Making Nam Jin is a great way to learn of the balance of Thai-taste basics of hot, sweet, sour, and salty using the key ingredients of chiles, garlic, fish sauce, lime juice and date palm sugar. Add and subtract as much as you like, taste, adjust to your palate and keep adding to the perfect balanced flavour.
Some people are sensitive to the heat of chiles and can balance to less chile heat or garlic. Also you can use milder chiles and adjust accordingly.
Nam Pla or Thai fish sauce is a vital ingredient in all Thai cooking. Don't be put off by the "fishy" smell. Once the fish sauce is added to a dish it combines and creates a lovely taste not a strong fishyness at all. It is key to buy good quality fish sauce. I prefer the ones that are naturally made without the chemicals. Golden Boy (label as a fat little happy boy sitting) is my favourite brand, but I also like Tra Chang (label has a weighing scale on it).

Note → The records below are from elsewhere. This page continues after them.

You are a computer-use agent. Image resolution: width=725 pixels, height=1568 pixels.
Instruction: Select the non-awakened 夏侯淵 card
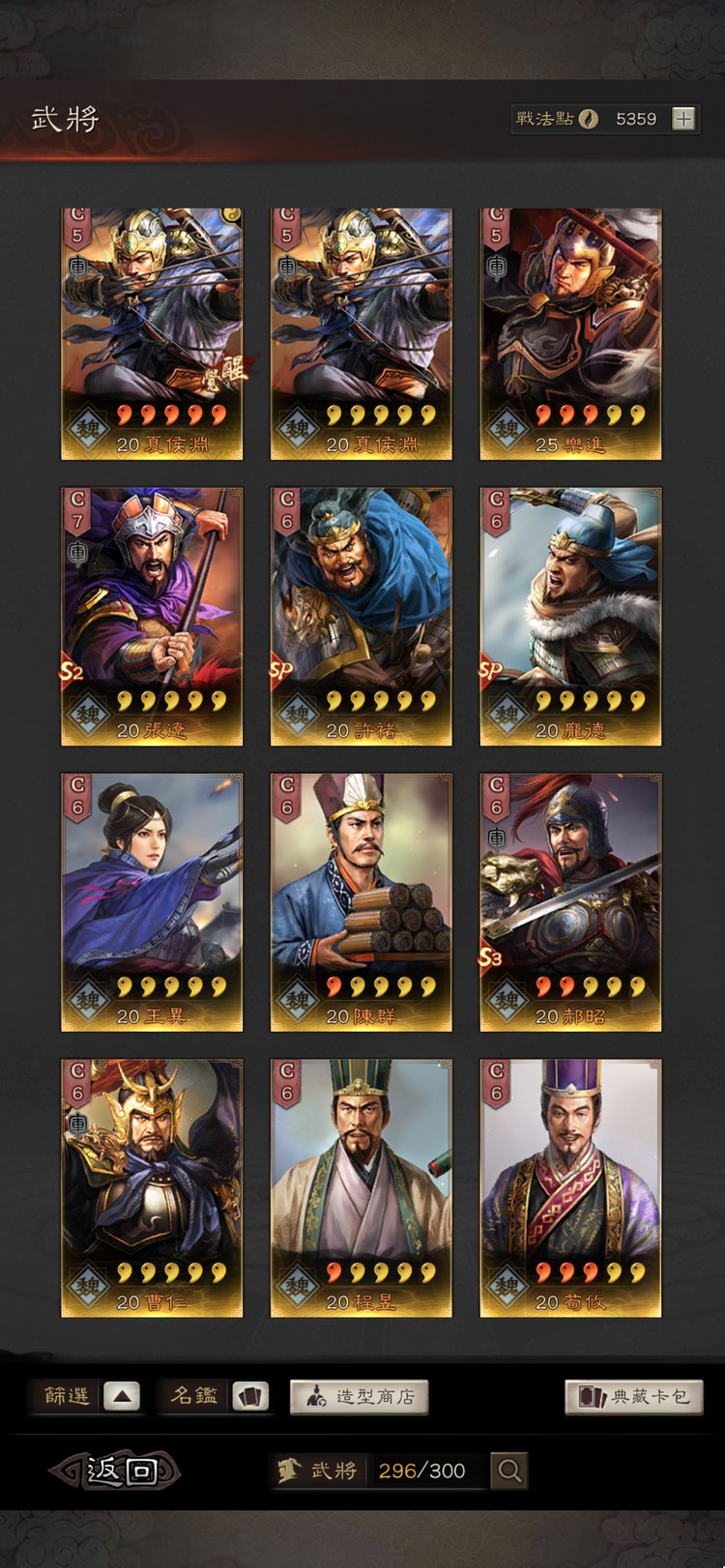(x=361, y=334)
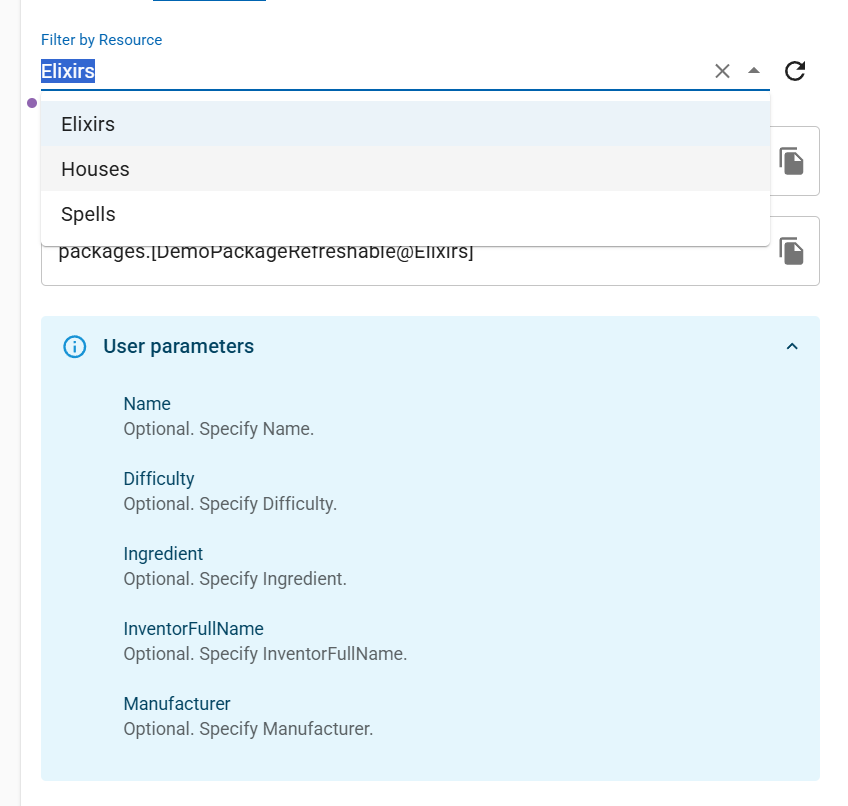Click the refresh icon beside the filter
Image resolution: width=848 pixels, height=806 pixels.
(795, 71)
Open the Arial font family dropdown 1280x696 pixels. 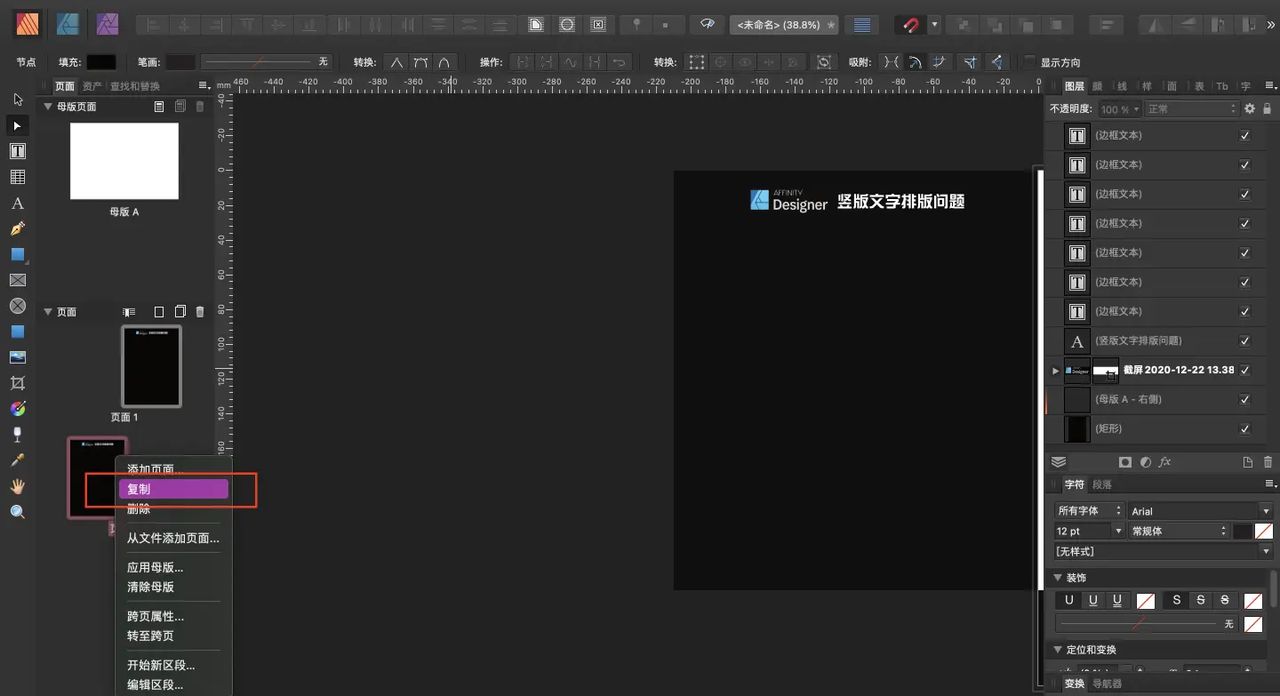click(1200, 510)
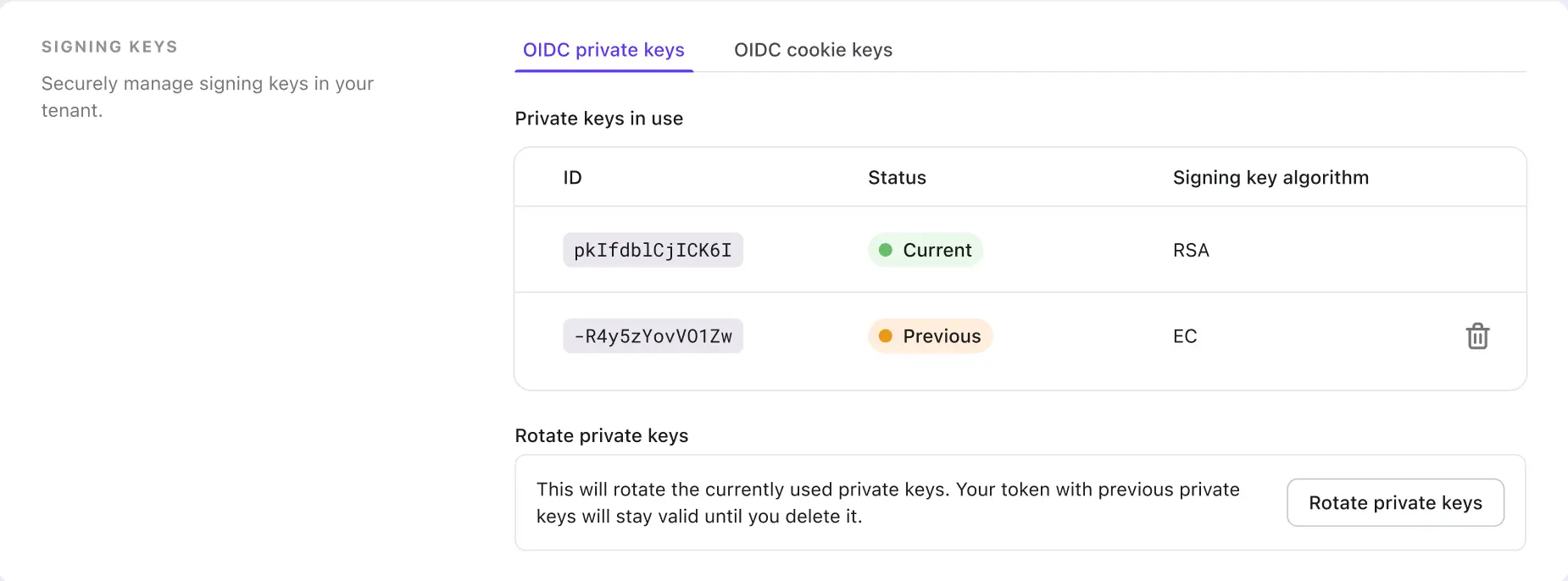
Task: Click the Status column header
Action: point(897,177)
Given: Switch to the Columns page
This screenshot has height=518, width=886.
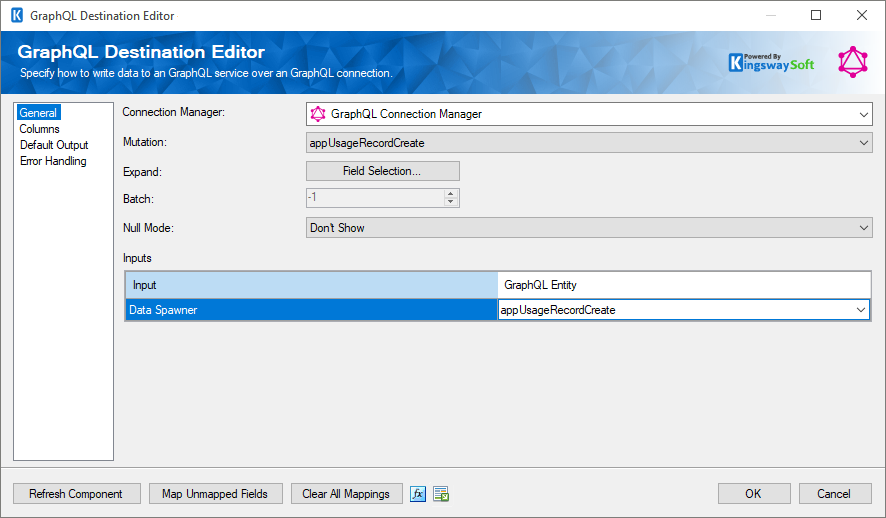Looking at the screenshot, I should click(40, 129).
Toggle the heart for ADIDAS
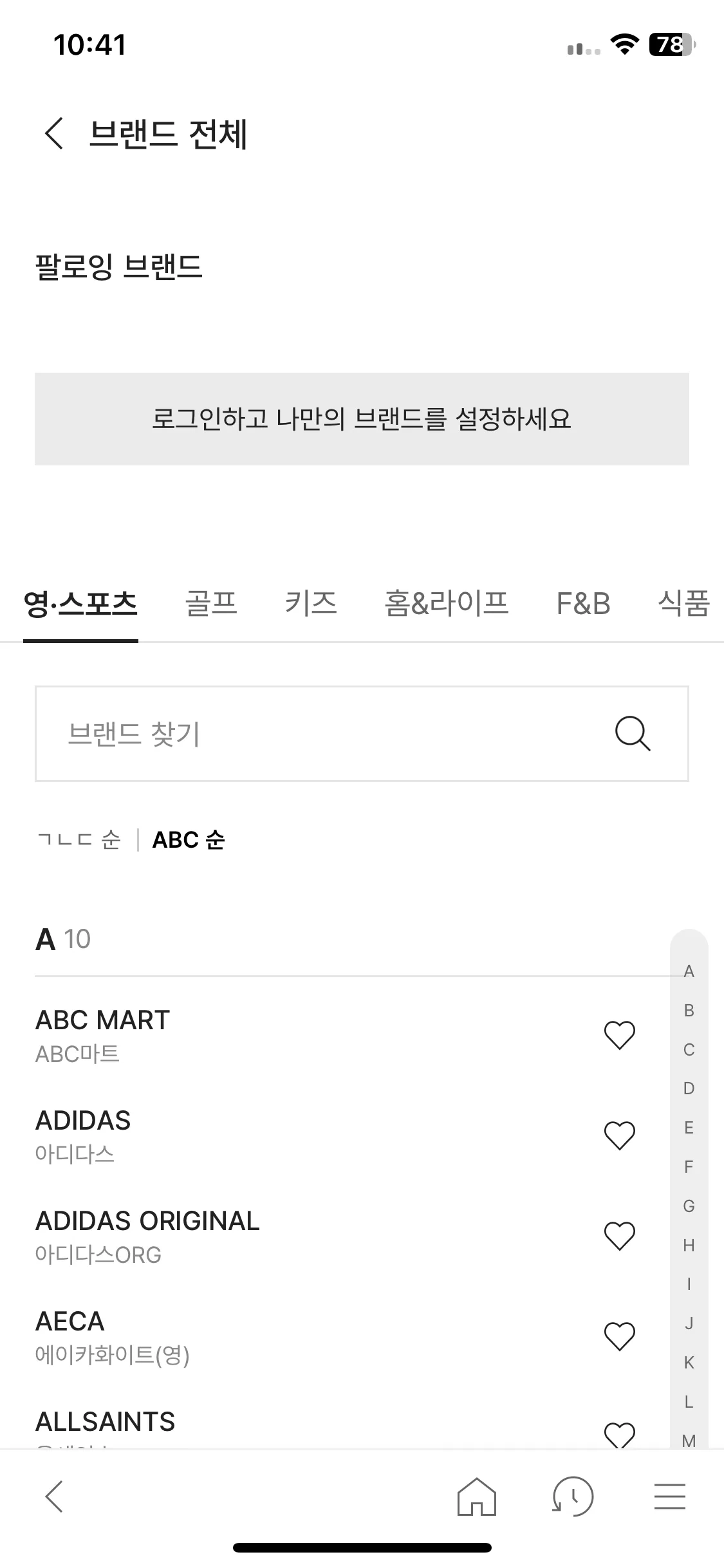 pos(620,1135)
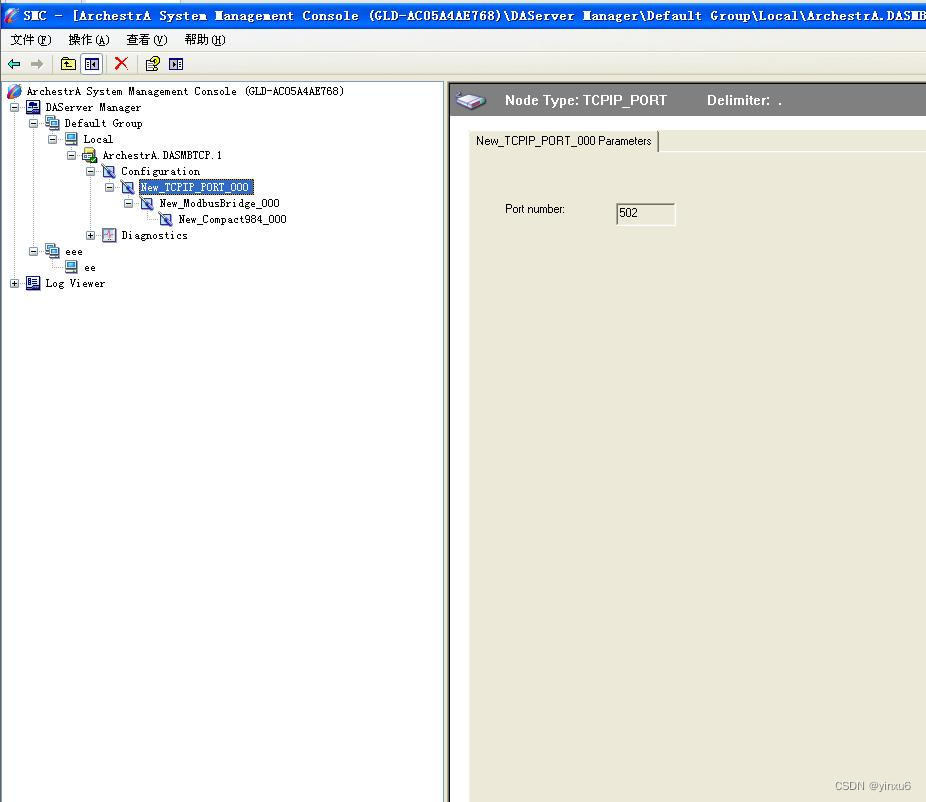Viewport: 926px width, 802px height.
Task: Collapse the DAServer Manager tree node
Action: [14, 107]
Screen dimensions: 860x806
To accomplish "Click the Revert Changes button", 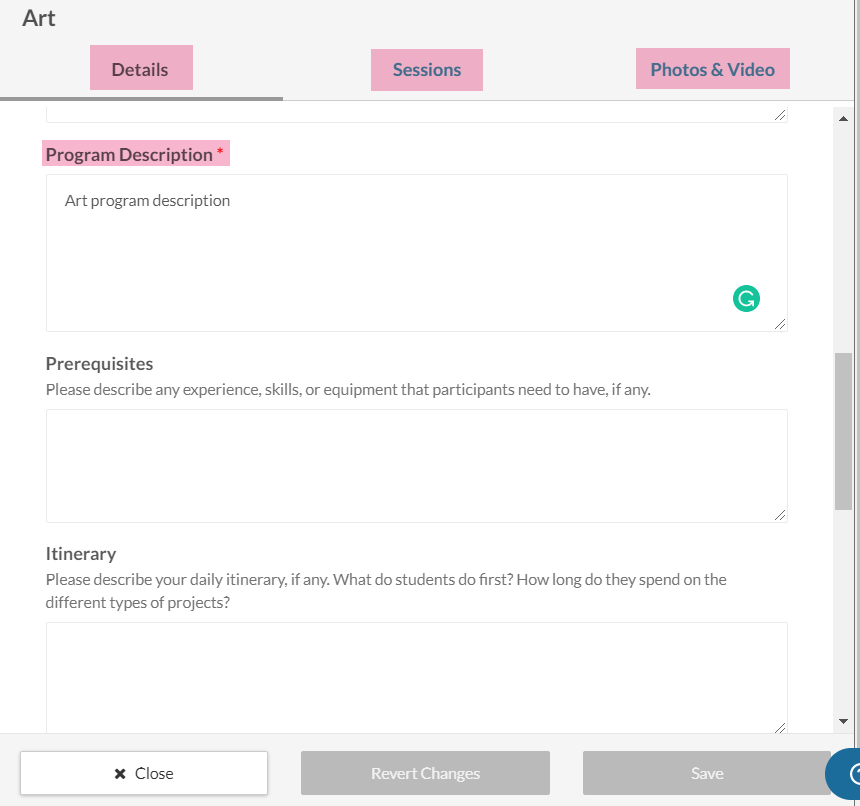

Fish Sauce to Southeast Asians is much like soy sauce for Chinese and Japanese as an ingredient to provide a saltiness to a recipe. Fish sauce becomes addictive to your palate and Thai dishes just aren't right if it is missing.
Fish sauce is made from fermented anchovies or sometimes shrimp.
1/4 cup fish sauce
6 tablespoons freshly squeezed lime juice
4-5 garlic cloves
3-4 tablespoons palm sugar
4 red shallots minced
3-8 birdís eye chiles (to taste)Thai Dragons or Serranos can be used
1/4 cup chopped cilantro leaves or 1 fresh cilantro root (best flavour!)
Pinch of salt
In a large mortar, crush the garlic with the salt, add the cilantro and chiles using the pestle and roughly pound. Stir in the sugar, fish sauce, lime juice and finely minced shallots.
Cilantro root can be hard to find, but ask at your farmer's market or Asian market if they have the cilantro with the roots. The roots impart an amazing taste. I grow my own so I have these fragrant and wonderful roots for my curry pastes.
Date Palm Sugar - you can subsitute brown sugar if date palm sugar is unavailable. Don't use white sugar as it has a far too sharp sweetness for balancing the flavours. White sugar is often used in Western Thai restaurants to cut the heat of the chiles, but it destroys the important balance of hot, sweet, salty, sour which is the heart of Thai cuisine.